In which the Indy abandons the scientific method

Einstein's theory is proved – and it is bad news if you own a penthouse
Scientists use atomic clocks to show that time moves faster at altitude, even on Earth
By Steve Connor, Science Editor (src)
If I were Steve Connor, I would find out who wrote that headline and… well, let's say they wouldn't be associating my name with any dubious headlines again.

For Einstein's theory is not and can never be proven. Ever. At all. In any way. It's a scientific theory, and as such the best we can say is that Einsteinian relativity has passed another test. (I now get to say this with my magic PhD-in-Theoretical-Physics hat on.) Perhaps you could get away, through journalistic licence, with saying that it has been affirmed: that is, another experiment's results are consistent with the theory. But never that it has been proved. In any case, we're quite certain that general relativity isn't quite right somewhere, so proving it true when in fact it's not quite right would be a bit of a sticky point.

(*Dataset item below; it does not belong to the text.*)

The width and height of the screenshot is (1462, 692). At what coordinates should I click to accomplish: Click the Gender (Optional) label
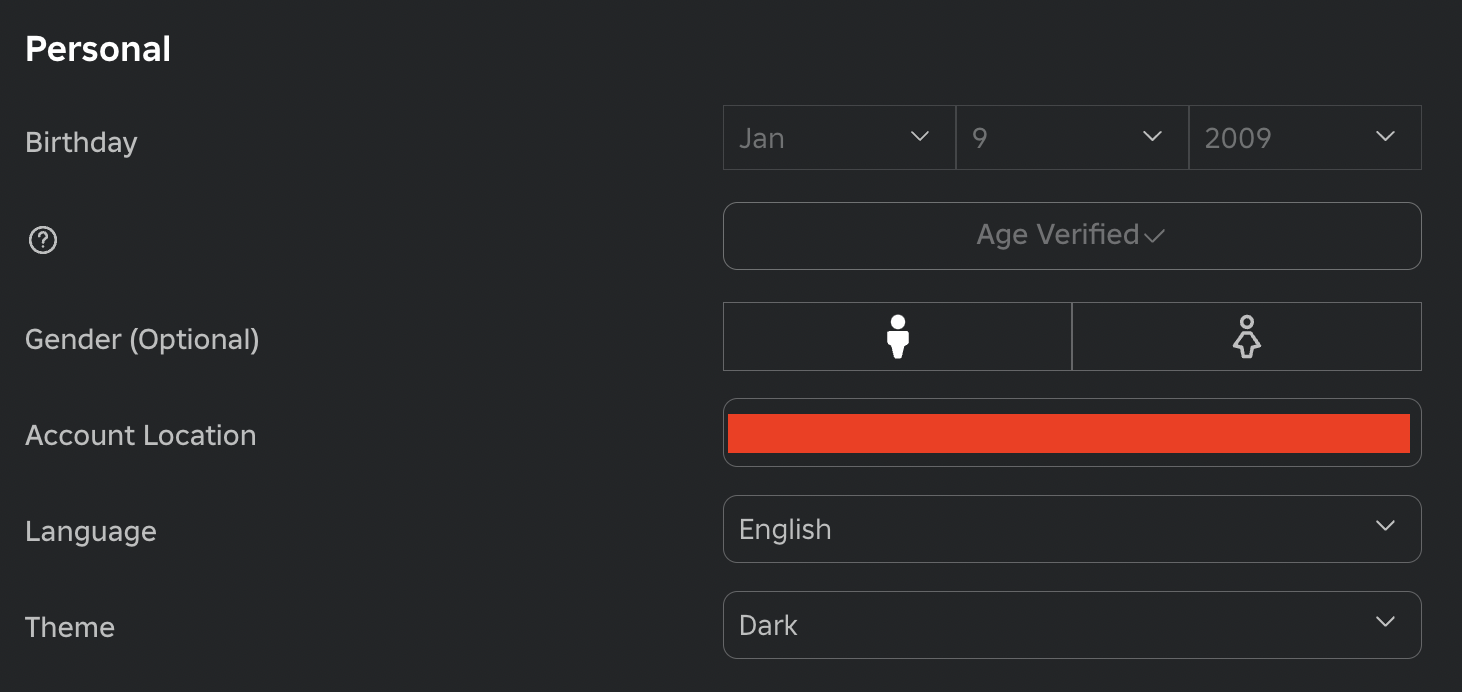pos(142,339)
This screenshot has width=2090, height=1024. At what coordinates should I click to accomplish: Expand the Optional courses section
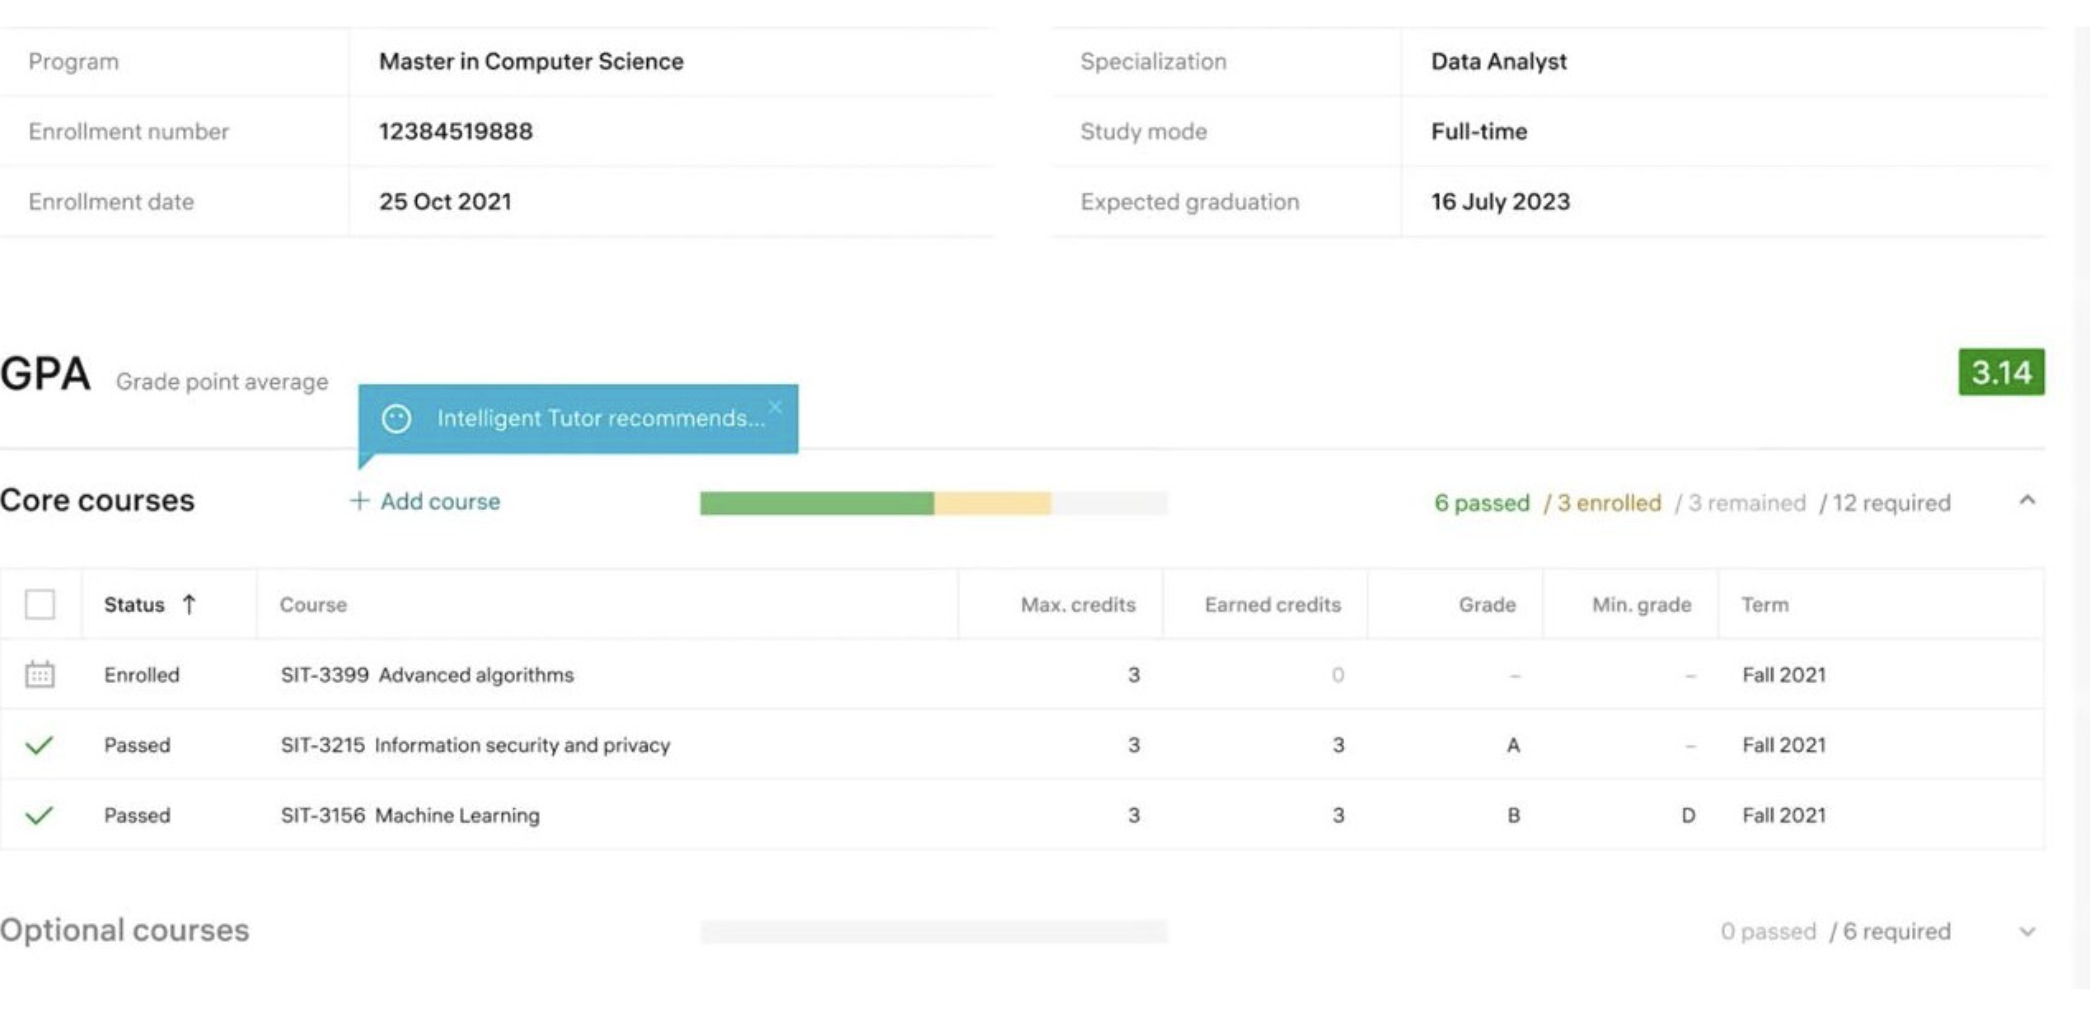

And these experiments are old hat. We've been doing them with aeroplanes and even mountaintops for ages, and GPS has relativistic corrections built into its calculations. If Connor wants a really fun story, he could tell a nation agog how their sat-navs 'prove' Einstein was right.

The Independent has form on this. They did it a while ago with climate change: 'Now we know climate change is true' ran the headline, and the subheadline used the word 'proved'. Whoever thinks that scientists 'prove' anything needs a refresher, if not a first course, in the scientific method, and is thus an anonymously-inducted Journalidiot.